Only the lines below from the one containing "Image resolution: width=485" to the one containing "Decrease replica count with minus icon" should be repeated, both included and unchanged.

(Collected data entries)
▼▼▼

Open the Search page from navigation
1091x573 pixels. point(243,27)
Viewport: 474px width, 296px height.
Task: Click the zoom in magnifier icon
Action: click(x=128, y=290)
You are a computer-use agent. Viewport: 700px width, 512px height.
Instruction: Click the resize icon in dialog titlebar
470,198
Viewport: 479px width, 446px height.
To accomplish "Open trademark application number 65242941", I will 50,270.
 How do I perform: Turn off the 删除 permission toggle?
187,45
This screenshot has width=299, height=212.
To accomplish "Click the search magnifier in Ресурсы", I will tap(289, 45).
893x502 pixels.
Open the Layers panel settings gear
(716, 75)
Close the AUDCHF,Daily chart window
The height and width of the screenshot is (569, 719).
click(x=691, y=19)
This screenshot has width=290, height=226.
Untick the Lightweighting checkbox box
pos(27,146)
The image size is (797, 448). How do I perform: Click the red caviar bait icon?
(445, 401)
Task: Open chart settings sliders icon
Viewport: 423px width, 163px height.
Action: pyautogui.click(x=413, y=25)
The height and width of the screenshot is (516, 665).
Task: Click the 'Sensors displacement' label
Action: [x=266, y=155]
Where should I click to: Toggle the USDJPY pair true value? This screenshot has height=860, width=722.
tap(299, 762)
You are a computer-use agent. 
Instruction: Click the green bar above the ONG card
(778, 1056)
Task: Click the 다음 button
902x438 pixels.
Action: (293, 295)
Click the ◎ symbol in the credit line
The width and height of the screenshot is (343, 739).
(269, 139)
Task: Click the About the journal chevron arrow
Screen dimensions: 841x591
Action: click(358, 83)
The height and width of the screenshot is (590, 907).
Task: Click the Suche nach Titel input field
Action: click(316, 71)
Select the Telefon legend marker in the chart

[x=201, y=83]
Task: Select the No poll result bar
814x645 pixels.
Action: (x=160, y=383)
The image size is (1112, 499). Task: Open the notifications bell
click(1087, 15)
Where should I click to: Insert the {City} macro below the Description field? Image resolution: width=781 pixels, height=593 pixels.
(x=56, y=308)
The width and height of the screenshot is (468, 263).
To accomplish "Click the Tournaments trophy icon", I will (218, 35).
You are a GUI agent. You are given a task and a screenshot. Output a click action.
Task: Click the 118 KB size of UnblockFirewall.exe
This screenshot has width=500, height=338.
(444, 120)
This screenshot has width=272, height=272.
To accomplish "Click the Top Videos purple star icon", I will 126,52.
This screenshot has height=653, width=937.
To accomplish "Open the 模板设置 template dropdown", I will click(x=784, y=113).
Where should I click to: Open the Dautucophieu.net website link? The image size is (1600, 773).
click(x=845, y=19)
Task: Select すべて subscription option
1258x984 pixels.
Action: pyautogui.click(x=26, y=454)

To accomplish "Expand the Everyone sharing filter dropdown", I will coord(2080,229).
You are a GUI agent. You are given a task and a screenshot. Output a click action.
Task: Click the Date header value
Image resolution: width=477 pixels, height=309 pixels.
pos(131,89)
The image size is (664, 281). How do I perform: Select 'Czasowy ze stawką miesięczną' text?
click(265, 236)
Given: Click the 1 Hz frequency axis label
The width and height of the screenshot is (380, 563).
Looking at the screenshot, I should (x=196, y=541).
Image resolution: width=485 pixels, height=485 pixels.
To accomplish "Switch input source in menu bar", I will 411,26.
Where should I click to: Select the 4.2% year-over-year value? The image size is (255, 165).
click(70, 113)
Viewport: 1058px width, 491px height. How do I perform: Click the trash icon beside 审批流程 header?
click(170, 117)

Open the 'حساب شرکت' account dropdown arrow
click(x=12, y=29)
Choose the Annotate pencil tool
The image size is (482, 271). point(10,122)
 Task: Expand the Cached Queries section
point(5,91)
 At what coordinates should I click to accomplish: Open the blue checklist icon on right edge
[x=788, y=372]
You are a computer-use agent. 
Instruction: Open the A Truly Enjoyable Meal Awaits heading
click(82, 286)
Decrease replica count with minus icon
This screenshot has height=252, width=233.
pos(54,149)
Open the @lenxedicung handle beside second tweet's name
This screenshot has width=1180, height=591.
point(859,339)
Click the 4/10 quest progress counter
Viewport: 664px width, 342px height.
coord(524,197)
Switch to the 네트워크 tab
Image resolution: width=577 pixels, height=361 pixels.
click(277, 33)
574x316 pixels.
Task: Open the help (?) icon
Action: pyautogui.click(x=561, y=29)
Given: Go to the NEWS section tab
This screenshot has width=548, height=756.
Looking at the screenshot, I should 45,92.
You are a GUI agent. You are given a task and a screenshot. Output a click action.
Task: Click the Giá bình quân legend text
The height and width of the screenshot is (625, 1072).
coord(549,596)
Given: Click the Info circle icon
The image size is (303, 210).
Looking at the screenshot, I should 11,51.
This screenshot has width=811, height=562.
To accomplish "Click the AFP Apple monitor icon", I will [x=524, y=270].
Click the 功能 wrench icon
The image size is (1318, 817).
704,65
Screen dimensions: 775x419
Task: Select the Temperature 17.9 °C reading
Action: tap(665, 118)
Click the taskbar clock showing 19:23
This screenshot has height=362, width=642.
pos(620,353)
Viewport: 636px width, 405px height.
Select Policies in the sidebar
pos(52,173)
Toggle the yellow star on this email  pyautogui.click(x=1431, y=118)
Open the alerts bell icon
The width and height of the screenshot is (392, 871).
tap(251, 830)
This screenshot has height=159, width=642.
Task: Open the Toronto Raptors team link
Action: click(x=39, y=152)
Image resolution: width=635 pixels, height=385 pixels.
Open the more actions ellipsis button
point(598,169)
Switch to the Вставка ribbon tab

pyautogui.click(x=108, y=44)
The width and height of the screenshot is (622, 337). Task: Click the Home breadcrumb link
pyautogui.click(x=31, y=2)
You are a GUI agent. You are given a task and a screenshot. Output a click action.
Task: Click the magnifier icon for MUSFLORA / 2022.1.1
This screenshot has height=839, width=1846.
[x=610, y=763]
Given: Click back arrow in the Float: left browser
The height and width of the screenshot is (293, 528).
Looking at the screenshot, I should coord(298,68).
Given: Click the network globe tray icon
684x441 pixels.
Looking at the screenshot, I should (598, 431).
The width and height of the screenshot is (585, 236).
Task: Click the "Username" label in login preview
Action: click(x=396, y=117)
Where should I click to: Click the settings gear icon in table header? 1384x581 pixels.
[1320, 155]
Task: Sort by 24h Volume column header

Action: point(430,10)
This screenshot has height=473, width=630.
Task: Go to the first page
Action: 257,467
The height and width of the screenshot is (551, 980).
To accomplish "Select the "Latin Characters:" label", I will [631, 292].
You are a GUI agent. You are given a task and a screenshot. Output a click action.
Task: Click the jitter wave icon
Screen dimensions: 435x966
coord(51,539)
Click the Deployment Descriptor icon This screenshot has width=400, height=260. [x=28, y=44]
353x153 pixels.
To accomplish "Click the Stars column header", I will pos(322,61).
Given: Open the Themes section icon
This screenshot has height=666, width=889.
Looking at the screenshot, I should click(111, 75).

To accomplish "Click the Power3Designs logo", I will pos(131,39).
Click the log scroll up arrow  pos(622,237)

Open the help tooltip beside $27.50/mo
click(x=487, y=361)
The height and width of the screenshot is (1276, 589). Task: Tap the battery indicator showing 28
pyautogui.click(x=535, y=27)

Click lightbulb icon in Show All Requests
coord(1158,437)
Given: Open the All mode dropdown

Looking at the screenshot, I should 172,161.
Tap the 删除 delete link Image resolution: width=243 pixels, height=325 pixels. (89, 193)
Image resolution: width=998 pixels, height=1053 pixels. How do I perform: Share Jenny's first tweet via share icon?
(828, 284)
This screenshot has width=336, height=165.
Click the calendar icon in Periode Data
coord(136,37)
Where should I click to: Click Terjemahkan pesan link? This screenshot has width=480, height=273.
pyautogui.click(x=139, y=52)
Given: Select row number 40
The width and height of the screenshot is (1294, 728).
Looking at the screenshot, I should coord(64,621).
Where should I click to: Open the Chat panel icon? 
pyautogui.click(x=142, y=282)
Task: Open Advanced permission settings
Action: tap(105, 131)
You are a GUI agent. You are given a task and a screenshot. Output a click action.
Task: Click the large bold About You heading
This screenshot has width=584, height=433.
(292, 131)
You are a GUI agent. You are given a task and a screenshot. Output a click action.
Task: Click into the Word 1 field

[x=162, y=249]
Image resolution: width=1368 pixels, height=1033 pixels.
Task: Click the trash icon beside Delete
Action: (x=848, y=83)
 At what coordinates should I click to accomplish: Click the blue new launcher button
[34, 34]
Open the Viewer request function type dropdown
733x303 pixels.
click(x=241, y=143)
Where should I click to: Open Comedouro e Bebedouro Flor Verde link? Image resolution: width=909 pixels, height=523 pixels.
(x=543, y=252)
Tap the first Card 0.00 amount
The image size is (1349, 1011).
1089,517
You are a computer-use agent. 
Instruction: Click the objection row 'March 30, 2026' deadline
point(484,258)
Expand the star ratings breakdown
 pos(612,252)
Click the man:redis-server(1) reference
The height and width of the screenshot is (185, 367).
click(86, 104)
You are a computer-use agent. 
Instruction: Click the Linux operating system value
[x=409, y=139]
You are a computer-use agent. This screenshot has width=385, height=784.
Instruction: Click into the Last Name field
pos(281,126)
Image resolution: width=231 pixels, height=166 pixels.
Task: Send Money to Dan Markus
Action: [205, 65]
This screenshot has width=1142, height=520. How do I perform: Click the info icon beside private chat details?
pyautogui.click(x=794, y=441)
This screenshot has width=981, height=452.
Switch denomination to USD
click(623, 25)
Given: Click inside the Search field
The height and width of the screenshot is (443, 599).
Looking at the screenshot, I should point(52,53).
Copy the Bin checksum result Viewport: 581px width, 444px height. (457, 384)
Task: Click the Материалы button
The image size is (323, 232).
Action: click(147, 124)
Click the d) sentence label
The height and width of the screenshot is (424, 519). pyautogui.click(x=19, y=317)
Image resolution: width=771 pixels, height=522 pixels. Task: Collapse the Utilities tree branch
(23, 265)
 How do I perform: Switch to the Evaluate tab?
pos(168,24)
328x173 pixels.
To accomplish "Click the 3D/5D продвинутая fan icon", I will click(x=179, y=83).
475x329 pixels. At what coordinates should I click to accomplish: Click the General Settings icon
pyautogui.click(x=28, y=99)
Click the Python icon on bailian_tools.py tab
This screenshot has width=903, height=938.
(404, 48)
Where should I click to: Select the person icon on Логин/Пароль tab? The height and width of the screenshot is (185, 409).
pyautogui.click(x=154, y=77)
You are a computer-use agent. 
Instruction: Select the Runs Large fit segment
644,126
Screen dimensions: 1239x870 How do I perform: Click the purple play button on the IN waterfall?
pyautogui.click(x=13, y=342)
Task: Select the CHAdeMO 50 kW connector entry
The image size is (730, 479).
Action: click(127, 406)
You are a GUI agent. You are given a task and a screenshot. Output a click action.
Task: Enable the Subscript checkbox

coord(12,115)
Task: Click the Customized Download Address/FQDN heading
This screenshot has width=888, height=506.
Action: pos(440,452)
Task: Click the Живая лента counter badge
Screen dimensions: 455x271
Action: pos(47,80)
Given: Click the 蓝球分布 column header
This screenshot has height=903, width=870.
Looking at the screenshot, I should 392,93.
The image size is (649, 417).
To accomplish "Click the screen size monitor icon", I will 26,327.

▲▲▲

Written solution>
Image resolution: width=485 pixels, height=485 pixels.
To accomplish "Switch input source in menu bar", I will 411,26.
Where should I click to: Select the 4.2% year-over-year value? The image size is (255, 165).
click(70, 113)
Viewport: 1058px width, 491px height. How do I perform: Click the trash icon beside 审批流程 header?
click(170, 117)

Open the 'حساب شرکت' account dropdown arrow
click(x=12, y=29)
Choose the Annotate pencil tool
The image size is (482, 271). point(10,122)
 Task: Expand the Cached Queries section
point(5,91)
 At what coordinates should I click to accomplish: Open the blue checklist icon on right edge
[x=788, y=372]
You are a computer-use agent. 
Instruction: Open the A Truly Enjoyable Meal Awaits heading
click(82, 286)
Decrease replica count with minus icon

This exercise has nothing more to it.